Orphan drug designation entitles Marina Biotech to seven years of marketing exclusivity for CEQ508 for the treatment of FAP upon regulatory approval, as well as the opportunity to apply for grant funding from the US government to defray costs of clinical trial expenses, tax credits for clinical research expenses and potential exemption from the FDA's prescription drug application fee. The United States Orphan Drug Act of 1983 was created to promote the development of new drug therapies for the treatment of diseases that affect fewer than 200,000 individuals in the United States.
CEQ508 is the first drug candidate in a novel class of therapeutic agents utilizing the transkingdom RNA interference (tkRNAi) platform. CEQ508 comprises attenuated bacteria that are engineered to enter into dysplastic tissue and release a payload of short-hairpin RNA (shRNA), a mediator in the RNAi pathway. The shRNA targets the mRNA of beta-catenin, which is known to be dysregulated in classical FAP.
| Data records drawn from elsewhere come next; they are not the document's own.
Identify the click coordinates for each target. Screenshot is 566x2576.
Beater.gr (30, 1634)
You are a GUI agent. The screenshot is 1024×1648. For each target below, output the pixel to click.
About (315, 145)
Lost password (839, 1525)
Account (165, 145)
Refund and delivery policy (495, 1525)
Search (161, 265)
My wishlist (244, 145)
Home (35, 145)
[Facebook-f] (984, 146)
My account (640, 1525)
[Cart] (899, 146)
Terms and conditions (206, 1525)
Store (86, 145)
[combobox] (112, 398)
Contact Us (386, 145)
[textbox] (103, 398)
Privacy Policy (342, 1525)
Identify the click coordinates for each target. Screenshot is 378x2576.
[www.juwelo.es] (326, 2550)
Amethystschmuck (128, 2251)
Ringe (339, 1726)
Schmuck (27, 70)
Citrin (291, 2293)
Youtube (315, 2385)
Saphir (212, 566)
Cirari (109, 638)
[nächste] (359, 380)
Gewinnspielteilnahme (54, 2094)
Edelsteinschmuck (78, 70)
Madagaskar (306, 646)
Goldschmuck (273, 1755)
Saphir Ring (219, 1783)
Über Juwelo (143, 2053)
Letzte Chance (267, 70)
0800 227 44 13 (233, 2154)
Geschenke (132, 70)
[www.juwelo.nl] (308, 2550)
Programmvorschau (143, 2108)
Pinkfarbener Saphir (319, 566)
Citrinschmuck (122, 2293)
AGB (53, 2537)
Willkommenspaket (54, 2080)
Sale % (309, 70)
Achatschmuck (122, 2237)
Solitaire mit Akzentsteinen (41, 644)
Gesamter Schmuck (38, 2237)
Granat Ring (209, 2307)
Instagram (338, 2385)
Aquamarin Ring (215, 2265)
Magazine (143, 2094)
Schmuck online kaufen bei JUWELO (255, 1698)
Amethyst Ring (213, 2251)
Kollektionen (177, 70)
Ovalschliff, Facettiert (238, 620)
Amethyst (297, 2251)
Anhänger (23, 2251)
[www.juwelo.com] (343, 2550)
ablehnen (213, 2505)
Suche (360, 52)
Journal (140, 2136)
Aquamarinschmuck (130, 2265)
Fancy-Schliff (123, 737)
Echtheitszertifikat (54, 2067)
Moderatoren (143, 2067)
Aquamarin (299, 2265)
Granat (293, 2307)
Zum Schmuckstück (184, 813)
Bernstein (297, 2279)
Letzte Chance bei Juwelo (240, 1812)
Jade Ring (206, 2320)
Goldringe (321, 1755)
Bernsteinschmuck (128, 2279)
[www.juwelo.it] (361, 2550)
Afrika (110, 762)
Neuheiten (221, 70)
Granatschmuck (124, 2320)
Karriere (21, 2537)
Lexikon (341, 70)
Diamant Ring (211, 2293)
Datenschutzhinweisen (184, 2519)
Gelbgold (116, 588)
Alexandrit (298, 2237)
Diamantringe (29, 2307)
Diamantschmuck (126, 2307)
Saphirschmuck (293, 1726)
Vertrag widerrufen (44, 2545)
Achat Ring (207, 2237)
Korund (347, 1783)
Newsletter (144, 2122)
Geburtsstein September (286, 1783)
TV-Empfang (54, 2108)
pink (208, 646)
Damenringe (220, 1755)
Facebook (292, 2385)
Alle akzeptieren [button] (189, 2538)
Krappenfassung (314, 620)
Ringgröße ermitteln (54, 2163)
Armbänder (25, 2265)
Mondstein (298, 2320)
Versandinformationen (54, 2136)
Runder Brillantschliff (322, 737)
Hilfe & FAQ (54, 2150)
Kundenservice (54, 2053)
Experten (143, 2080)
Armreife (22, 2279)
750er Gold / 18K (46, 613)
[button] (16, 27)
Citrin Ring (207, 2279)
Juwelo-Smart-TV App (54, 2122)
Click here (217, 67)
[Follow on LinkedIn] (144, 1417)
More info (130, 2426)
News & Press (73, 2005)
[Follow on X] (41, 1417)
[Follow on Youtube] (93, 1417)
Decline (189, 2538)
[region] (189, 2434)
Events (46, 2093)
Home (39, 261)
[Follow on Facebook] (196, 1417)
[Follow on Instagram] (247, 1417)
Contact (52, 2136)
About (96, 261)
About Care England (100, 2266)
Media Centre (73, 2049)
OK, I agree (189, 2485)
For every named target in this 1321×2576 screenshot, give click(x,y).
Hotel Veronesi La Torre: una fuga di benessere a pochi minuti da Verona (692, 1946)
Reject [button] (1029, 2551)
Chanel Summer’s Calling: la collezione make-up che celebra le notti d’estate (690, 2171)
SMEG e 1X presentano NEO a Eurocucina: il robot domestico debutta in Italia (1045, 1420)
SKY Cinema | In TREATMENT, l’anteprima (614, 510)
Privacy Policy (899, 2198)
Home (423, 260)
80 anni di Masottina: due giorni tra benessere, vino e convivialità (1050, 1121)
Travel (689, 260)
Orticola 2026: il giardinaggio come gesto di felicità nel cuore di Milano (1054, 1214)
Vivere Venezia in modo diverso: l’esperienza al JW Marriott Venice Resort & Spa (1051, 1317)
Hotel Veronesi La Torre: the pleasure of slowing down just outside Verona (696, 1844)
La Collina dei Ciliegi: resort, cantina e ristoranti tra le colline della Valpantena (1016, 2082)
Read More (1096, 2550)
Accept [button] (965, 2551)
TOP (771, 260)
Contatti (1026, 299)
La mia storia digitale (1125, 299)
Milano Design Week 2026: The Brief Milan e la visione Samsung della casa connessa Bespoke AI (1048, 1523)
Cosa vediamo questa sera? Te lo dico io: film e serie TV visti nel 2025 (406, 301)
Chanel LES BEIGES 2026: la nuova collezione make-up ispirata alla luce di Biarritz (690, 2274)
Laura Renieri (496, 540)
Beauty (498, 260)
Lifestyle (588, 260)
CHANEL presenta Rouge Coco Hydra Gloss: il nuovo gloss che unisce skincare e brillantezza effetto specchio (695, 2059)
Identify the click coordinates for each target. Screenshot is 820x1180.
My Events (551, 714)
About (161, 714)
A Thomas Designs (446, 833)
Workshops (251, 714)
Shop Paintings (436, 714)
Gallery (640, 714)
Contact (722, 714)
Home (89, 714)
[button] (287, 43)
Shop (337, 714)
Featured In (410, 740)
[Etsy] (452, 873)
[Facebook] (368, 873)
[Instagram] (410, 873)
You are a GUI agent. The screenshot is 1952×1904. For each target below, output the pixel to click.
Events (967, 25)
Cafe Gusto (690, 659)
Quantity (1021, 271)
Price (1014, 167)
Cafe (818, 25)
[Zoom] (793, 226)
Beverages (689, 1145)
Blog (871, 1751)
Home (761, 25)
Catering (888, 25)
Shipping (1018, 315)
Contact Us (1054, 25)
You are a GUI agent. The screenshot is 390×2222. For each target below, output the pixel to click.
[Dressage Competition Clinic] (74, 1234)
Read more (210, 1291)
CEQ508 is being developed as an orally administered treatment to reduce the levels of beta-catenin protein in the epithelial cells of the small and large intestine. Upon enrollment, patients will be placed in one of four dose-escalating cohorts. Following completion of the dose escalation phase, the trial plan calls for a stable-dose phase in which additional patients will receive the highest safe dose. CEQ508 will be administered daily in an oral suspension for 28 consecutive days.
CEQ508 is being developed for the treatment of Familial Adenomatous Polyposis (FAP), a hereditary condition that occurs in approximately 1:10,000 persons worldwide. FAP is caused by mutations in the Adenomatous Polyposis Coli (APC) gene. As a result of these mutations, epithelial cells lining the intestinal tract have increased levels of the protein beta-catenin, which in turn, results in uncontrolled cell growth. Proliferation of the epithelial cells results in the formation of numerous (hundreds to thousands) non-cancerous growths (polyps) throughout the large intestine. By age 35, 95% of individuals with FAP have developed polyps and most will experience adverse effects including increased risk of bleeding and the potential for anaemia.
In more severe cases, obstruction of the intestines, abdominal pain, and severe bouts of diarrhoea or constipation can occur. FAP patients are also at an increased risk of various cancers, the most concerning of which is a nearly 100% occurrence of colon cancer if measures are not taken to prevent the formation of polyps. For many patients, complete colectomy (surgical removal of the entire large intestine), usually performed in the late teenage years or early twenties, is the only viable option for treatment. However, surgical intervention is not curative as the risk of polyps forming in the remaining portions of the intestinal tract and in the small intestine continues after colectomy.
Marina Biotech (formerly known as MDRNA, Inc.) is a biotechnology company, focused on the development and commercialization of therapeutic products based on RNA interference (RNAi). The Marina Biotech pipeline currently includes a clinical program in Familial Adenomatous Polyposis (a precancerous syndrome) and two preclinical programs - in hepatocellular carcinoma and bladder cancer.